[Supplied text]:
+ + + + +

In May 1993, the NASD published Notice to Members 93-30, which set forth, in question and answer format, certain guidelines for compliance with recent amendments to the Securities and Exchange Commission (SEC) Net Capital Rule, Rule 15c3-1. The SEC adopted the amendments, which became effective on a staggered schedule late last year. This Notice provides additional clarifications and interpretations of these new requirements.

Background

The NASD published its initial Notice concerning the amendments to the SEC's Net Capital Rule (Notice to Members 92-72) in December 1992. The Notice advised that several amendments to the rule took effect January 1 with other changes slated for July 1, 1993. As of that date, the net capital ceiling for a market maker increases to $1 million. Likewise, the changes to the minimum net capital requirements will take effect in three installments beginning July 1. The SEC is still considering additional amendments to the rule, published for comment in December.

The amendments to the minimum net capital requirements increase the dollar amounts for many categories of broker/dealers. The increases are based on the nature of the firm's business and the extent to which a broker/dealer has contact with customer funds or securities. In several instances, the new requirements are significantly higher than the previous minimums.

+ + + + +

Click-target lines
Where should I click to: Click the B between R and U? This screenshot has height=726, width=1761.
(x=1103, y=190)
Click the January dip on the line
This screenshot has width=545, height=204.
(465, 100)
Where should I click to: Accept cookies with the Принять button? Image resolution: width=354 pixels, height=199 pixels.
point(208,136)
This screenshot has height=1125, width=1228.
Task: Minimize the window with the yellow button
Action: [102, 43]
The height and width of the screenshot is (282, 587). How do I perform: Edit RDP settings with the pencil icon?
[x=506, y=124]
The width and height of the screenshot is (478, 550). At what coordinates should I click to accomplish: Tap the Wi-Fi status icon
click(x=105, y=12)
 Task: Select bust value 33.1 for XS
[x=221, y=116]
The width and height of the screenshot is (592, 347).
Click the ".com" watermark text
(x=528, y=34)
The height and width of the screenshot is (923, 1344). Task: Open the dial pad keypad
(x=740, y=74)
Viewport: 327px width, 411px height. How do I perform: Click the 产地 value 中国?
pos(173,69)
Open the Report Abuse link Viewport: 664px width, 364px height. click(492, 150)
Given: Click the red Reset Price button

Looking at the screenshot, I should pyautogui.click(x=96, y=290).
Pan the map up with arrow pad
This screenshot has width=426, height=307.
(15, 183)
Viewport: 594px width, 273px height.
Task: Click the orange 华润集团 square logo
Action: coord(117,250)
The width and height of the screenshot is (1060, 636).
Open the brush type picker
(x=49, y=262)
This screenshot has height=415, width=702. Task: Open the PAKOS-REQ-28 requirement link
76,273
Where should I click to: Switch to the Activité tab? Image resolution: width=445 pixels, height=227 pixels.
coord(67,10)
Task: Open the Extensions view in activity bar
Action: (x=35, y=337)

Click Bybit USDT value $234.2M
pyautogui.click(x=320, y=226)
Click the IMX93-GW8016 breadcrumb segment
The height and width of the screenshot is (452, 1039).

+ + + + +

[Instructions]:
**a)** In the net capital notice, copy the passage starting at "The NASD published its" and ending at "comment in December.".
**b)** What does the net capital notice say determines the size of the increases in the minimum net capital requirements? Reply in one to three sentences.

[Answers given]:
**a)**
The NASD published its initial Notice concerning the amendments to the SEC's Net Capital Rule (Notice to Members 92-72) in December 1992. The Notice advised that several amendments to the rule took effect January 1 with other changes slated for July 1, 1993. As of that date, the net capital ceiling for a market maker increases to $1 million. Likewise, the changes to the minimum net capital requirements will take effect in three installments beginning July 1. The SEC is still considering additional amendments to the rule, published for comment in December.

**b)** The increases are based on the nature of the firm's business. They also depend on how much contact a broker/dealer has with customer funds or securities.